= Fibonacci coding =

Universal code which encodes positive integers into binary code words

In mathematics and computing, Fibonacci coding is a universal code which encodes positive integers into binary code words. It is one example of representations of integers based on Fibonacci numbers. Each code word ends with "11" and contains no other instances of "11" before the end.

The Fibonacci code is closely related to the Zeckendorf representation, a positional numeral system that uses Zeckendorf's theorem and has the property that no number has a representation with consecutive 1s. The Fibonacci code word for a particular integer is exactly the integer's Zeckendorf representation with the order of its digits reversed and an additional "1" appended to the end.

==Definition==
For a number $N\!$, if $d(0),d(1),\ldots,d(k-1),d(k)\!$ represent the digits of the code word representing $N\!$ then we have:

 $N = \sum_{i=0}^{k-1} d(i) F(i+2),\text{ and }d(k-1)=d(k)=1.\!$

where F(i) is the ith Fibonacci number, and so F(i+2) is the ith distinct Fibonacci number starting with $1,2,3,5,8,13,\ldots$. The last bit $d(k)$ is always an appended bit of 1 and does not carry place value.

It can be shown that such a coding is unique, and the only occurrence of "11" in any code word is at the end (that is, d(k−1) and d(k)). The penultimate bit is the most significant bit and the first bit is the least significant bit. Also, leading zeros cannot be omitted as they can be in, for example, decimal numbers.

The first few Fibonacci codes are shown below, and also their so-called implied probability, the value for each number that has a minimum-size code in Fibonacci coding.

| Symbol | Fibonacci representation | Fibonacci code word | Implied probability |
|---|---|---|---|
| 1 | $F(2)$ | 11 | 1/4 |
| 2 | $F(3)$ | 011 | 1/8 |
| 3 | $F(4)$ | 0011 | 1/16 |
| 4 | $F(2) + F(4)$ | 1011 | 1/16 |
| 5 | $F(5)$ | 00011 | 1/32 |
| 6 | $F(2) + F(5)$ | 10011 | 1/32 |
| 7 | $F(3) + F(5)$ | 01011 | 1/32 |
| 8 | $F(6)$ | 000011 | 1/64 |
| 9 | $F(2) + F(6)$ | 100011 | 1/64 |
| 10 | $F(3) + F(6)$ | 010011 | 1/64 |
| 11 | $F(4) + F(6)$ | 001011 | 1/64 |
| 12 | $F(2)+F(4)+F(6)$ | 101011 | 1/64 |
| 13 | $F(7)$ | 0000011 | 1/128 |
| 14 | $F(2) + F(7)$ | 1000011 | 1/128 |

To encode an integer N:
1. Find the largest Fibonacci number equal to or less than N; subtract this number from N, keeping track of the remainder.
2. If the number subtracted was the ith Fibonacci number F(i), put a 1 in place i − 2 in the code word (counting the rightmost bit as place 0).
3. Repeat the previous steps, substituting the remainder for N, until a remainder of 0 is reached.
4. Place an additional 1 after the rightmost digit in the code word.

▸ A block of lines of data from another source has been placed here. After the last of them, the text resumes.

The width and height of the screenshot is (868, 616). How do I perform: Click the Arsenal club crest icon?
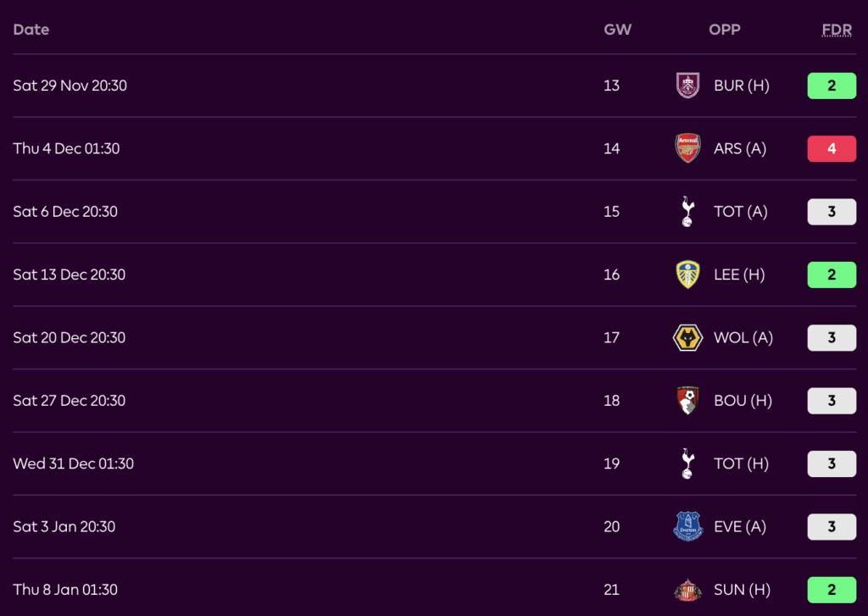[687, 148]

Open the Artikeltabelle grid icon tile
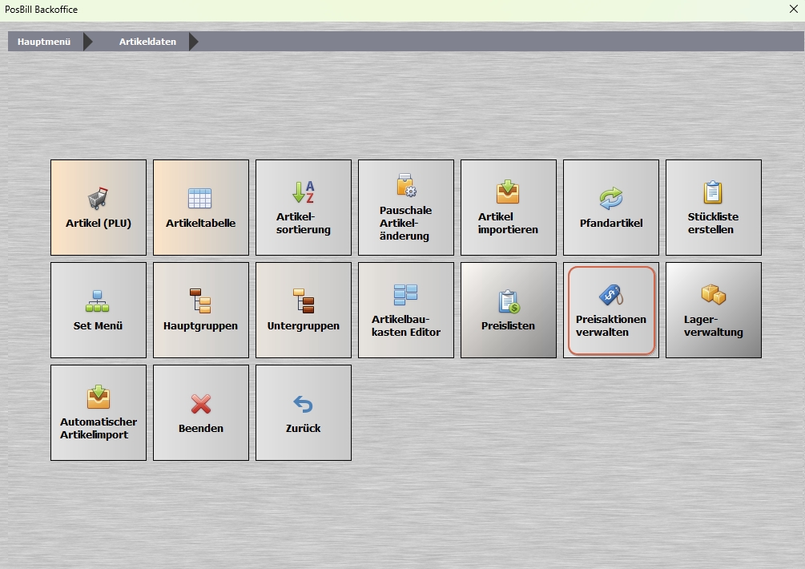[x=201, y=208]
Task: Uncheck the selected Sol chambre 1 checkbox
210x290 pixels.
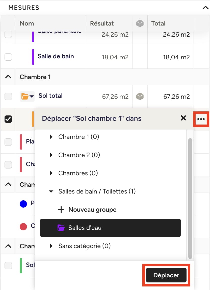Action: [8, 119]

To decode a code word, remove the final "1", assign the remaining the values 1,2,3,5,8,13... (the Fibonacci numbers) to the bits in the code word, and sum the values of the "1" bits.

==Comparison with other universal codes==

Fibonacci coding has a useful property that sometimes makes it attractive in comparison to other universal codes: it is an example of a self-synchronizing code, making it easier to recover data from a damaged stream. With most other universal codes, if a single bit is altered, then none of the data that comes after it will be correctly read. With Fibonacci coding, on the other hand, a changed bit may cause one token to be read as two, or cause two tokens to be read incorrectly as one, but reading a "0" from the stream will stop the errors from propagating further. Since the only stream that has no "0" in it is a stream of "11" tokens, the total edit distance between a stream damaged by a single bit error and the original stream is at most three.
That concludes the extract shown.